Why isn't Diaz isn't leapfrogging Fitch? After all, he's the next challenger for the belt. And he just beat B.J. Penn, who managed a draw against Jon. In fact, Nick gave B.J. a more thorough and multifaceted thrashing than Fitch did once Jon overcame some early difficulties. But since these rankings reflect not simply resumes but a subjective view of who'd win a fight, and Fitch has the kind of grinding style that could neutralize Diaz, the Top 3 remains intact. But Diaz makes a stronger case for himself every time he fights.
Maynard might not be the UFC champion, but he should find consolation in the fact that he's safe and secure in the SI.com rankings. (He should, but he won't.) What, we're going to drop a guy who, for the second time, put Edgar in la-la land and basically built the platform on which Frankie can stand tall and proclaim to the world that he's the toughest man on the planet? Maynard is no longer undefeated and he's no longer one punch away from the belt, but he's still No. 2. And Melendez is still right behind him, looking over his own shoulder at Ben Henderson, who is one beatdown of Clay Guida on Nov. 12 away from stepping in front.

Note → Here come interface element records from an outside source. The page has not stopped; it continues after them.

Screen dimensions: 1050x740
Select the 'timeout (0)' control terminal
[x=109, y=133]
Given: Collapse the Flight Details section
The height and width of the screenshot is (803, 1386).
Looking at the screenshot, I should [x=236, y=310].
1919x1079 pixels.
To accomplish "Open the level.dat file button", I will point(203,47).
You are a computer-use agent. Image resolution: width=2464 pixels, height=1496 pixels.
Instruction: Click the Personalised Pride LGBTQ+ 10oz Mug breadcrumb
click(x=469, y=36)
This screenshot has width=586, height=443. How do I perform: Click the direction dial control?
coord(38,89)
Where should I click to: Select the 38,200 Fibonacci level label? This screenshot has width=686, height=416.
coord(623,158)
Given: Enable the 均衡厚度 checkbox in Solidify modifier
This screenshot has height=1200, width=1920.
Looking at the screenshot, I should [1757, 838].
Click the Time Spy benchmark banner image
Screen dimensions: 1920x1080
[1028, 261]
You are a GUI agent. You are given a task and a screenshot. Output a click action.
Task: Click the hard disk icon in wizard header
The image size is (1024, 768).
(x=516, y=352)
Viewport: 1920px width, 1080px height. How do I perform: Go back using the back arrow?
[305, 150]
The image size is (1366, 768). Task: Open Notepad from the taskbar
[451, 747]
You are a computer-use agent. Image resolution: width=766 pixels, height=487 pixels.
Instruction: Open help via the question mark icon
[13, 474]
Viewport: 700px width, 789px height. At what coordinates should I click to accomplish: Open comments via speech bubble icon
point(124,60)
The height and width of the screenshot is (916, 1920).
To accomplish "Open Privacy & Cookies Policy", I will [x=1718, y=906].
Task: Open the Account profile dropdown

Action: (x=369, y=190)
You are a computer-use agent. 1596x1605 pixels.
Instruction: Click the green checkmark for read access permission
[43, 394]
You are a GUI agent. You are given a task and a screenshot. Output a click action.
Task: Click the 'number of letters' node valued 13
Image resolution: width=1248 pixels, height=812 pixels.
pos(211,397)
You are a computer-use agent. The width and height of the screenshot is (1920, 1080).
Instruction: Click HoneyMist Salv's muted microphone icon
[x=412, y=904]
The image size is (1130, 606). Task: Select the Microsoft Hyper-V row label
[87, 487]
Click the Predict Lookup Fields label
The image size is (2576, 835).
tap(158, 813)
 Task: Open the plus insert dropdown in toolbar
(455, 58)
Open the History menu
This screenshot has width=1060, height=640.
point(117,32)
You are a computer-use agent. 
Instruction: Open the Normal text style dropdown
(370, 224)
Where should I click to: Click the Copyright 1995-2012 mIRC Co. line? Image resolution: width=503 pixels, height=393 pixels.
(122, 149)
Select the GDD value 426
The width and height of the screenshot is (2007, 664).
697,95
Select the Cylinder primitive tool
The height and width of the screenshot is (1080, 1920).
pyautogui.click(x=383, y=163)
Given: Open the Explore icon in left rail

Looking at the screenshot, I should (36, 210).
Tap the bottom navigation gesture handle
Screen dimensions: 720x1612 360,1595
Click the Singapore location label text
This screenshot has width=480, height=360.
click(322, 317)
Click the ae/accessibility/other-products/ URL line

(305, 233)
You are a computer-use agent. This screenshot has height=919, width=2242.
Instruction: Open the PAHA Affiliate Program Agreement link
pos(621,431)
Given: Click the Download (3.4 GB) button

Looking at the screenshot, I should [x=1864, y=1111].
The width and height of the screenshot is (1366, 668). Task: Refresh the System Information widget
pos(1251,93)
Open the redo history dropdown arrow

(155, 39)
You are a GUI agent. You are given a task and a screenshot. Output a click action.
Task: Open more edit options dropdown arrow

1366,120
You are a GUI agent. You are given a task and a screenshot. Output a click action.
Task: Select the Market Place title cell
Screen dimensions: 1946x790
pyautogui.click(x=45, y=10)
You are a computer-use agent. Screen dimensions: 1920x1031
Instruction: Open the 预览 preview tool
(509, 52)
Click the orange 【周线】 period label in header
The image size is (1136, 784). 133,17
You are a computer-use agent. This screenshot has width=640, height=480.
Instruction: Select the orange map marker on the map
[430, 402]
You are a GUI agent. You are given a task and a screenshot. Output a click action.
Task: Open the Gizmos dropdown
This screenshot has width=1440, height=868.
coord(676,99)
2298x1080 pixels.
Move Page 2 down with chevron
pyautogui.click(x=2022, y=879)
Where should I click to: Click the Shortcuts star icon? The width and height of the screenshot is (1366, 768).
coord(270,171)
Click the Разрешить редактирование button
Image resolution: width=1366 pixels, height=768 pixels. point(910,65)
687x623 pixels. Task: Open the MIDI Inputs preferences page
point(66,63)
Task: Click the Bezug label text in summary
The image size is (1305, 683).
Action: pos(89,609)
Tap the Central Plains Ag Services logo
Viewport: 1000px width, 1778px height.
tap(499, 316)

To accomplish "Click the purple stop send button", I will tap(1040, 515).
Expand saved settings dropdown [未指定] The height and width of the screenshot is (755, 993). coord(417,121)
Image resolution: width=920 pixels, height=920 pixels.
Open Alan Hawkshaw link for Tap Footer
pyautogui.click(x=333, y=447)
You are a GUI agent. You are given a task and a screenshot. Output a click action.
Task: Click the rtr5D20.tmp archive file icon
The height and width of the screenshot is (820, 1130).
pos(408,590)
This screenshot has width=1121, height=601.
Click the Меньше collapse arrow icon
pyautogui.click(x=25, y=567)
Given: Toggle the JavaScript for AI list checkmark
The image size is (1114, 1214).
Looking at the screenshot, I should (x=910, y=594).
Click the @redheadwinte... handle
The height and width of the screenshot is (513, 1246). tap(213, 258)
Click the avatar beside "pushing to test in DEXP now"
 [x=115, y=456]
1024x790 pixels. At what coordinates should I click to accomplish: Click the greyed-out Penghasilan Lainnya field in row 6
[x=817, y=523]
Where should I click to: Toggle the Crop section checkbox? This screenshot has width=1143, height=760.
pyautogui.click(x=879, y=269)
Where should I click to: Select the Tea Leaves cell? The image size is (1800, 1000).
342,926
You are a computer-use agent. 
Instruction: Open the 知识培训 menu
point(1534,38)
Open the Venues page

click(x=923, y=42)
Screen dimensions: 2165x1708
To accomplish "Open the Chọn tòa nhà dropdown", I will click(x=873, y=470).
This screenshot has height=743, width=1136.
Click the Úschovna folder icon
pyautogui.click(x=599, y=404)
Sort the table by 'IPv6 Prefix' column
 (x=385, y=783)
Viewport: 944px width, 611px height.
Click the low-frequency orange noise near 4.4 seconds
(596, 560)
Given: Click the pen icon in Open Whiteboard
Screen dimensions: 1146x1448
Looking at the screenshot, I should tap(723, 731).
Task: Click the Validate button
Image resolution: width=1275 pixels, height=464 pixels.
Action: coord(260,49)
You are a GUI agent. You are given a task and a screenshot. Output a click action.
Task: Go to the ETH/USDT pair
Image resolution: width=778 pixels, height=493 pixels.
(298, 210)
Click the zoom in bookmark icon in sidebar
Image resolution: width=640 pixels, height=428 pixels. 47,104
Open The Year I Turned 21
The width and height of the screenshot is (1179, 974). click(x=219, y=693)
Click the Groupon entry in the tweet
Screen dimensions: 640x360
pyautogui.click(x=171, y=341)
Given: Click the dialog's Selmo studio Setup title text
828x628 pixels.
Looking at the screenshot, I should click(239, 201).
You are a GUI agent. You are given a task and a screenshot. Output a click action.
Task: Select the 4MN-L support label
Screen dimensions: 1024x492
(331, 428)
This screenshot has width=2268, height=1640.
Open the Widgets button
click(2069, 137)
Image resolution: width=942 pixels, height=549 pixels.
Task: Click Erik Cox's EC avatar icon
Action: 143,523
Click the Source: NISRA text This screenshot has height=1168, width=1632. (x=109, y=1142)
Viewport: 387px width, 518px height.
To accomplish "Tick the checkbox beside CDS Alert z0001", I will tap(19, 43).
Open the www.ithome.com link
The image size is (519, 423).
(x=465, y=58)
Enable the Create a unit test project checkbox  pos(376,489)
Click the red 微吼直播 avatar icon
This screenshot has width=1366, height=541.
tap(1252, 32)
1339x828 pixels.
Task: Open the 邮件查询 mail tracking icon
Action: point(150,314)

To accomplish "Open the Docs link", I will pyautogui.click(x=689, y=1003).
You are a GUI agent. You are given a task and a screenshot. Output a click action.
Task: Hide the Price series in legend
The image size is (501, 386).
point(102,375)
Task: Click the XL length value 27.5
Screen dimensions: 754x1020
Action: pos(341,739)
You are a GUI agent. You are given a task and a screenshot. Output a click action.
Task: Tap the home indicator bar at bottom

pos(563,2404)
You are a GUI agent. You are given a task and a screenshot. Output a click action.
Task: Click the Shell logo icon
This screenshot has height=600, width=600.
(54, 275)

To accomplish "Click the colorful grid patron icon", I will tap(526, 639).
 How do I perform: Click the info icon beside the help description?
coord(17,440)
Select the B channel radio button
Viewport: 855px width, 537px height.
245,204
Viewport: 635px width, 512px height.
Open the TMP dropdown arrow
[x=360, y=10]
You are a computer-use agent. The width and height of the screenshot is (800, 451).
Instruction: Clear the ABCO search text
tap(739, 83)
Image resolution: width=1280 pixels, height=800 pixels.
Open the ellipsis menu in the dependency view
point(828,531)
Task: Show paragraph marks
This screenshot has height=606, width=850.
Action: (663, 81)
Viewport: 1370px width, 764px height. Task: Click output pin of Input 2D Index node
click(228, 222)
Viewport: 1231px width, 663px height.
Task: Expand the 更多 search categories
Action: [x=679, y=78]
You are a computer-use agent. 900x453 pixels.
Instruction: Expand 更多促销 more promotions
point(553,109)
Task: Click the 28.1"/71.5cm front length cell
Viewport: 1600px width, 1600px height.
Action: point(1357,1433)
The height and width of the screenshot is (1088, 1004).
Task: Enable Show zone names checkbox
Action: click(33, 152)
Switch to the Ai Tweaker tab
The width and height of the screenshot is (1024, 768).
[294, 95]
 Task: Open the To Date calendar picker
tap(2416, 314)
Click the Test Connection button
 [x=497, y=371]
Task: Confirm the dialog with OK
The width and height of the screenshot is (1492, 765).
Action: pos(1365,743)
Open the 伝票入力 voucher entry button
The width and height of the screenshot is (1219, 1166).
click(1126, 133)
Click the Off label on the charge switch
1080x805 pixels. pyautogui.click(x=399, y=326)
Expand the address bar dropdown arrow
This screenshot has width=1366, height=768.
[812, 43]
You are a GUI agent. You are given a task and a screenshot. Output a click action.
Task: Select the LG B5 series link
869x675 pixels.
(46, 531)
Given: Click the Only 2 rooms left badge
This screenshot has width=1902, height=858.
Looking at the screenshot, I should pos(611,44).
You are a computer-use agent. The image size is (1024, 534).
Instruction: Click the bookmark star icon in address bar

Tough business, this MMA. You build an impressive fight resume that earns you a spot in the SI.com rankings, then you make your UFC debut and win . . . and you're rewarded by nearly slipping out of the Top 3. Such is the fate of Hatsu Hioki, whose razor-thin decision victory over George Roop at last Saturday night's UFC 137 wasn't enough to keep a good man down.
The good man being Chad Mendes, who, according to a Fox Sports report, will fight Aldo for the title in January. Mendes was expected to fight Aldo last summer, but after the bout was put off because of an injury to the champ, Chad was passed over for Kenny Florian, last month's No. 2. Aldo got past Kenny at UFC 136, and next in line is Mendez, who's been lingering just outside our rankings while we waited to see if Hioki had the goods. It turns out the Japanese fighter has just enough of the goods to hold onto the No. 3 spot -- but only because now Florian has revealed that he's moving back to lightweight.
Can anyone make Cruz break a sweat? The UFC champ handled Faber and Benevidez, the latter twice. He smothered Demetrious Johnson. Brian Bowles, whom "The Dominator" beat for the belt 18 months ago, could earn a rematch if he beats Faber at UFC 138. Will he? Well, if I thought he was going to, I'd have Bowles ranked ahead of "The California Kid," wouldn't I?
Where's Frankie Edgar, you ask? Well, you ask that if you're Dana White -- or, actually, you don't ask, you make a boldly unequivocal statement with a profanity or two sprinkled in. The UFC president made some waves early last month by proclaiming his lightweight champion the second-best pound-for-pound fighter in the world. In so doing, he put me in the unfair position of appearing to disrespect a fellow Jersey native. I refuse to do that. Instead, I will say this: Even though Frankie isn't cracking this Top 3, he's not far off. And if there's a heart-for-heart ranking, he's No. 1.